**The task:**
Given the material below, output exactly the lines from the line with "Click the KEY" to the line with "The height and", both ends included, and no other lines.

**Supplied entries:**
»»

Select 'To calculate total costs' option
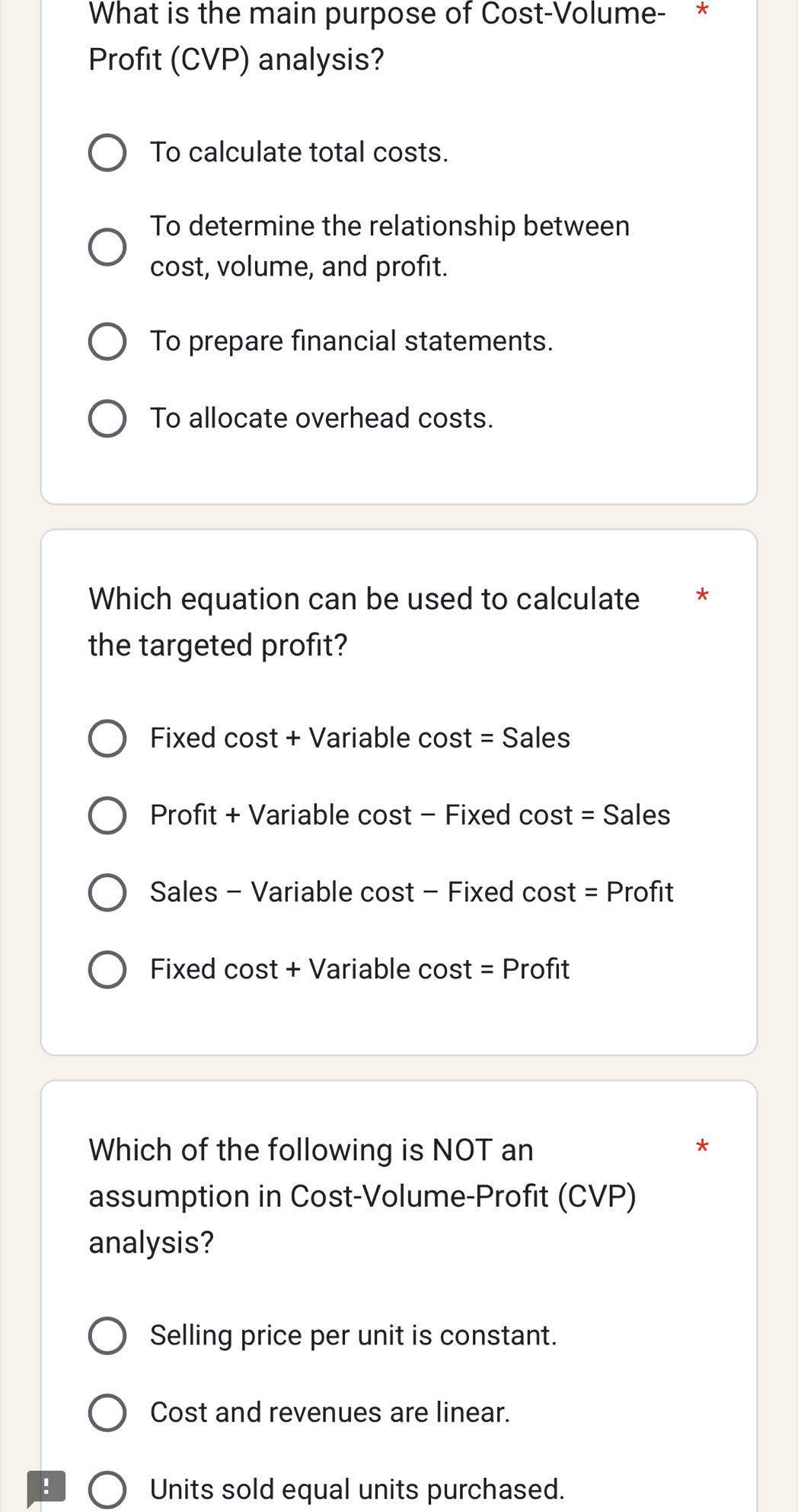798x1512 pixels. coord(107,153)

««
»»

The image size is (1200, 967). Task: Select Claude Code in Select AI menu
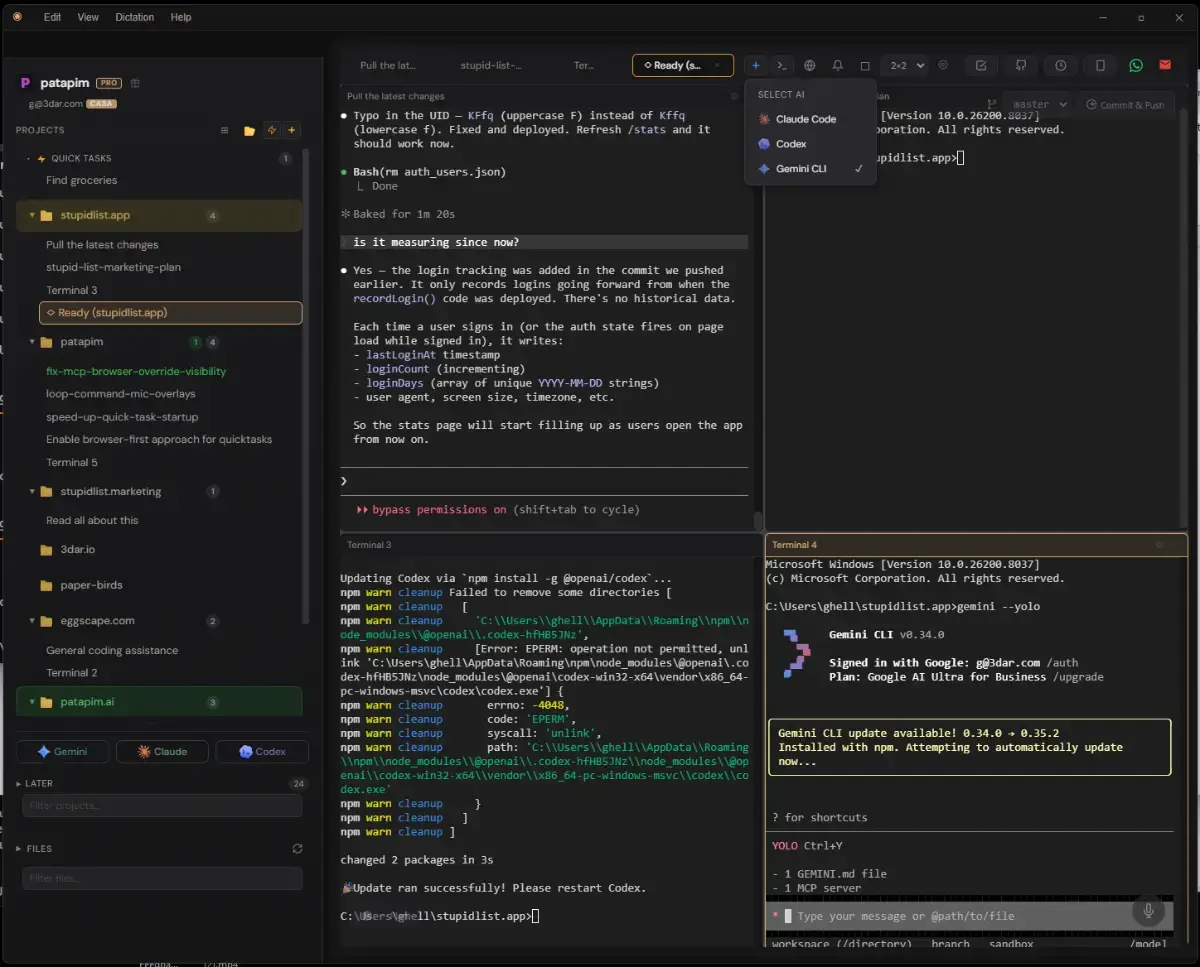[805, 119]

««
»»

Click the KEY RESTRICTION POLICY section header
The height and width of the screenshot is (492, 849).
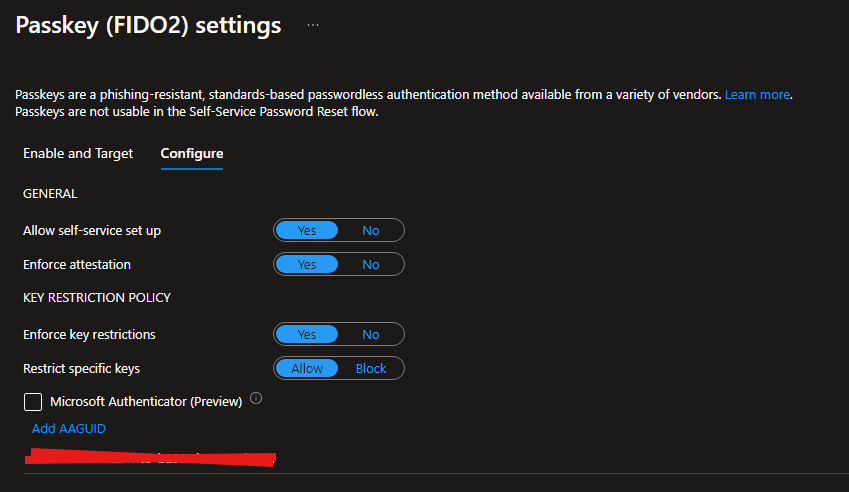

««

**Response for this exercise:**
Click the KEY RESTRICTION POLICY section header
The height and width of the screenshot is (492, 849).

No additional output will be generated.